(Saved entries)
○ ○ ○ ○ ○ ○ ○

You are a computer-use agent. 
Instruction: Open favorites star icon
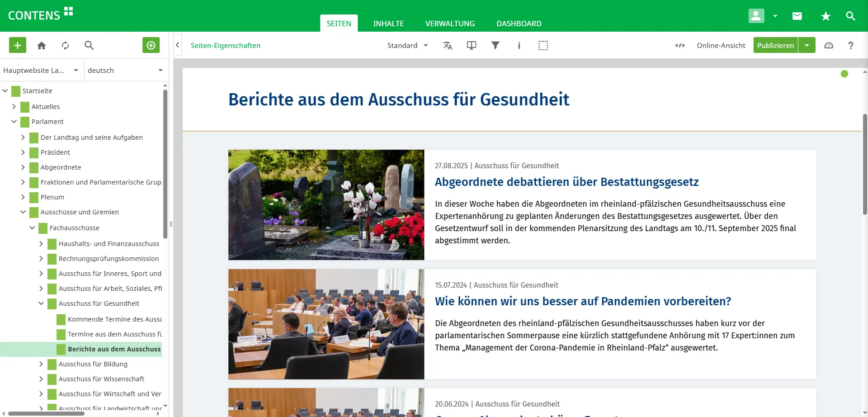pyautogui.click(x=826, y=16)
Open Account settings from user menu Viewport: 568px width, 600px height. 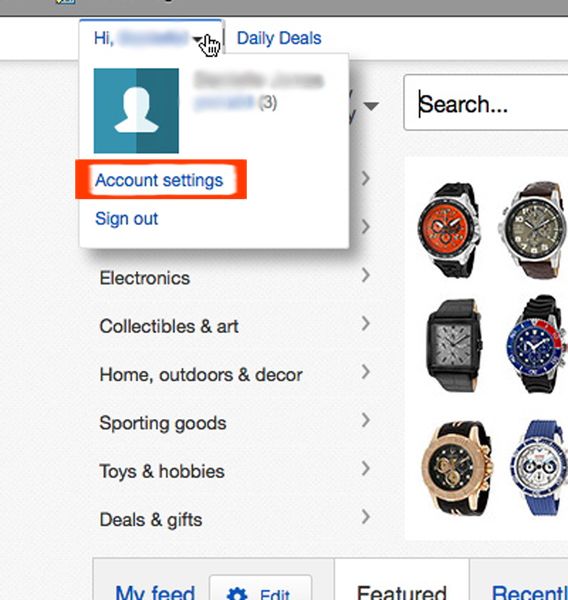[159, 180]
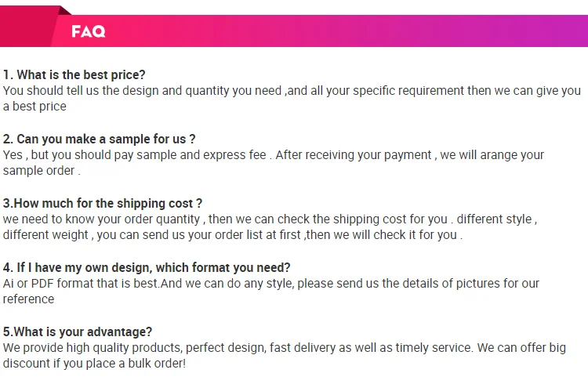Click the bulk order discount line
Image resolution: width=588 pixels, height=384 pixels.
point(94,364)
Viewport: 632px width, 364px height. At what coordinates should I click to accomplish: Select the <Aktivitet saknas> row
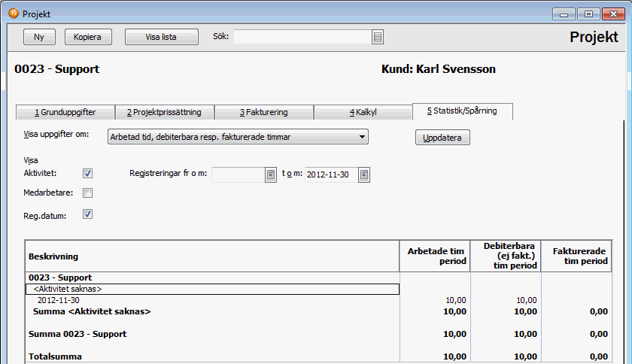point(212,289)
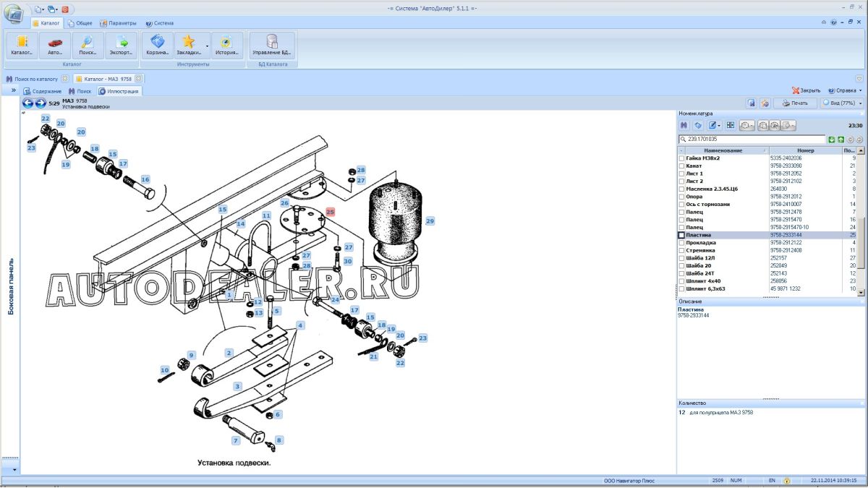Go to next illustration with right arrow

[x=41, y=103]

○ ○ ○ ○ ○ ○ ○

* Work required
The required output is the lines from the one containing "Viewport: 632px width, 364px" through the end of the records above, reproduced exactly, with no pictures.

* Written response
Viewport: 632px width, 364px height. At what coordinates should I click to accomplish: Select the <Aktivitet saknas> row
point(212,289)
Go to next illustration with right arrow

[x=41, y=103]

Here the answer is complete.